Student Transition: are we trying hard enough?

by | 13 Dec, 2016 | 0 comments

Students pay the big bucks to attend universities like UTS, but are we doing everything we can to help them transition into the big bad world of tertiary education? Deputy-Vice Chancellor Sally Kift from James Cook University (and a Transition Expert!) says that we're nailing it - and she's impressed.

I’ve recently become interested in the different aspects of student transition, and have luckily become involved with Dr Kathy Egea from the Institute of Interactive Media and Learning at the University of Technology, Sydney (UTS). The idea behind the First Year Experience (FYE) forum is to bring academics and professional staff together to get to know each other, through sharing practice from formal (grant presentations) and informal conversations (group activities) on curriculum, co-curriculum approaches to students transition, and building ongoing collaborations across and within disciplines.  The focus in FYE is to ensure that the students experience a successful transition in their first year of university study. And the FYE forum is definitely doing just that.

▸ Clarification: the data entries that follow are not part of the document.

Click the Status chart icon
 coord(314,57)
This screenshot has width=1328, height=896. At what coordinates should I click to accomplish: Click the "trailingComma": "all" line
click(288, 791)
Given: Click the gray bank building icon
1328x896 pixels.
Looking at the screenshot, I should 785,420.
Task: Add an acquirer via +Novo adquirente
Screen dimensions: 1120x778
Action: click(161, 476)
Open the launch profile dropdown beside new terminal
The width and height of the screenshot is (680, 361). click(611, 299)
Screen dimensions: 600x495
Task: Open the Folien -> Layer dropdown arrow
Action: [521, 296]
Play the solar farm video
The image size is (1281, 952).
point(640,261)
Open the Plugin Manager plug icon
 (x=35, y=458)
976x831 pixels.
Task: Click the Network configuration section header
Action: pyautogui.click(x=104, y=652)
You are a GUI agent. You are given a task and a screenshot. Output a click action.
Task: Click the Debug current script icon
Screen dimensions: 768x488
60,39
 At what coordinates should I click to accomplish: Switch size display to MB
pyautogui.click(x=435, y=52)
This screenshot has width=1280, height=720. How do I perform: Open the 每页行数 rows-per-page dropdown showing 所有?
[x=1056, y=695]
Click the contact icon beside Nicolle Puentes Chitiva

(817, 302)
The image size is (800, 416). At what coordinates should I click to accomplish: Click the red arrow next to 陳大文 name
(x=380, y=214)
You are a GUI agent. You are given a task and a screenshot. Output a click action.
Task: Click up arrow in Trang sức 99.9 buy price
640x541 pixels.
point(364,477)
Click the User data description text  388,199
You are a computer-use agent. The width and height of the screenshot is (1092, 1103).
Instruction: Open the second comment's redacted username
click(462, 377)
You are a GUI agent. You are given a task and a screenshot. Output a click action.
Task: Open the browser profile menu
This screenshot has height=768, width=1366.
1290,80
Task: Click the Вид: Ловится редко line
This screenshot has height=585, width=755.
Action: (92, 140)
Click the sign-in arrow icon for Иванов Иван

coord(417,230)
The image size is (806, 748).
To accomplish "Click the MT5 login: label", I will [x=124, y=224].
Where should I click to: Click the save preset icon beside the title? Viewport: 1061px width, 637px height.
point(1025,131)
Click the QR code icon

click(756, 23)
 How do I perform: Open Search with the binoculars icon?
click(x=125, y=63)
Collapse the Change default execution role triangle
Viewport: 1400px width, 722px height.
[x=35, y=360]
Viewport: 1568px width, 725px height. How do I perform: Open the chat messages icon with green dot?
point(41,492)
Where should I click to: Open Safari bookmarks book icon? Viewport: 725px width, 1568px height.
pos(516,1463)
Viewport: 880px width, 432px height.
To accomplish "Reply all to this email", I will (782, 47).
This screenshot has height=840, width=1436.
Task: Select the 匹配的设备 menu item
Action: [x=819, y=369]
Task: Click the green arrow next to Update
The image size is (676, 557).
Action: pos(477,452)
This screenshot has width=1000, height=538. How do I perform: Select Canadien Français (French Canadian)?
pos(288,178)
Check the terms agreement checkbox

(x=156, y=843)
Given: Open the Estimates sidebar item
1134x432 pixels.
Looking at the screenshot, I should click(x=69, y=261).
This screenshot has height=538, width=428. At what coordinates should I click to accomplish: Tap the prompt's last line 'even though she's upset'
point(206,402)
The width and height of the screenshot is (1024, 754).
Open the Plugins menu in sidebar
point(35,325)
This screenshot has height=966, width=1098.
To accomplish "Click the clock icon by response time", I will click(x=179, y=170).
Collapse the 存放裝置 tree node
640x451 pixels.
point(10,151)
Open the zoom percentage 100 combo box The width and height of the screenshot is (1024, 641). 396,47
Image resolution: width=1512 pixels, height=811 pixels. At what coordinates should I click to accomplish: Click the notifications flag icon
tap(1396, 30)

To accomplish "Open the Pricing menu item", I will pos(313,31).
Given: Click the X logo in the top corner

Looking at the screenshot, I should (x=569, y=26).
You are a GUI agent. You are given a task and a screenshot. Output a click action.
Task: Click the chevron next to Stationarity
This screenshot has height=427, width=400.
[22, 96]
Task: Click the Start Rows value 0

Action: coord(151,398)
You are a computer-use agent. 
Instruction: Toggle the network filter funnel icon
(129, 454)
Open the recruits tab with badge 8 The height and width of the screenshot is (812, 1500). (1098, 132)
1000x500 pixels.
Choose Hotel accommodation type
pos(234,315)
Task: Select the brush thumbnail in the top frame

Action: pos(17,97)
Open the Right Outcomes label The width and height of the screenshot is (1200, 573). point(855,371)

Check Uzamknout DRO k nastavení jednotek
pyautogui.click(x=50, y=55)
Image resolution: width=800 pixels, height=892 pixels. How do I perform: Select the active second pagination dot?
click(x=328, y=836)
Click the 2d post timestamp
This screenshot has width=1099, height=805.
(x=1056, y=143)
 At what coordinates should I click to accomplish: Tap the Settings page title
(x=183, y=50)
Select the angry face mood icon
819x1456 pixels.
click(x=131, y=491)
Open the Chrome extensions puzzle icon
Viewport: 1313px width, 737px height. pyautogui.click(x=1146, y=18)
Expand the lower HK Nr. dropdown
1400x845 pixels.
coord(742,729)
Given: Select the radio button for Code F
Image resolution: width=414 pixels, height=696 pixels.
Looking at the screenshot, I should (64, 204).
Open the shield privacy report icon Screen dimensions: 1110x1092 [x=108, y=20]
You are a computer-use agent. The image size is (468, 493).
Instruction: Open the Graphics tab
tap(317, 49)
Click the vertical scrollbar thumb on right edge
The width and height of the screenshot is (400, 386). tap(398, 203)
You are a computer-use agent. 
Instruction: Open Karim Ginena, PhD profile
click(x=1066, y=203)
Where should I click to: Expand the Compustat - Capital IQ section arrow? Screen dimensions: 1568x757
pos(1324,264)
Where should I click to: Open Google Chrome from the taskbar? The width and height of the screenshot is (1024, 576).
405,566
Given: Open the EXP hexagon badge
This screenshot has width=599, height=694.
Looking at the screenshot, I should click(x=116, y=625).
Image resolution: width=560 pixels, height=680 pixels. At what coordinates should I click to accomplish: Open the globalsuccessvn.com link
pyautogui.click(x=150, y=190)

On Friday 9th November I was fortunate to attend the Final FYE Forum for 2016. One of the biggest take home points from the day was that over the last 5 years, so many academics have undertaken projects as part of small FYE grants that the impact has not only seen Low Socio-Economic Status (LSES) students significantly increase in their pass rates – but they have now surpassed the pass rates of the Domestic cohort. That is actually insane. So in short, YES, UTS is definitely doing enough – and more – thanks to the amazing work by the FYE Community.

We were lucky enough to have DVC Sally Kift present her view on the current transition climate for first year students. One of the points that really resonated with me was her opinion that we shouldn’t just be supporting students in their various entry pathways into UTS, but should also focus on developing possible exit pathways. Students who complete some of their degree, and then decide to continue their lives outside of university learning leave the university without any recognition – what a powerhouse of a woman to recognise this issue, especially in her position!

All in all, it’s been an absolute pleasure to be so warmly welcomed into the FYE community – which actually began with two FYE grants I was a part of in 2015. Ever since then, the community has been so helpful in my own career progression, and the driving force behind my own development of student resources for improving and facilitating student transition. The next step in the FYE whirlwind is to make sure we can share all of these amazing resources with other academics, professional staff and even other universities to ensure the continual improvement and progression of the projects generated as part of the small FYE grants, and their implementation into other subjects across the university.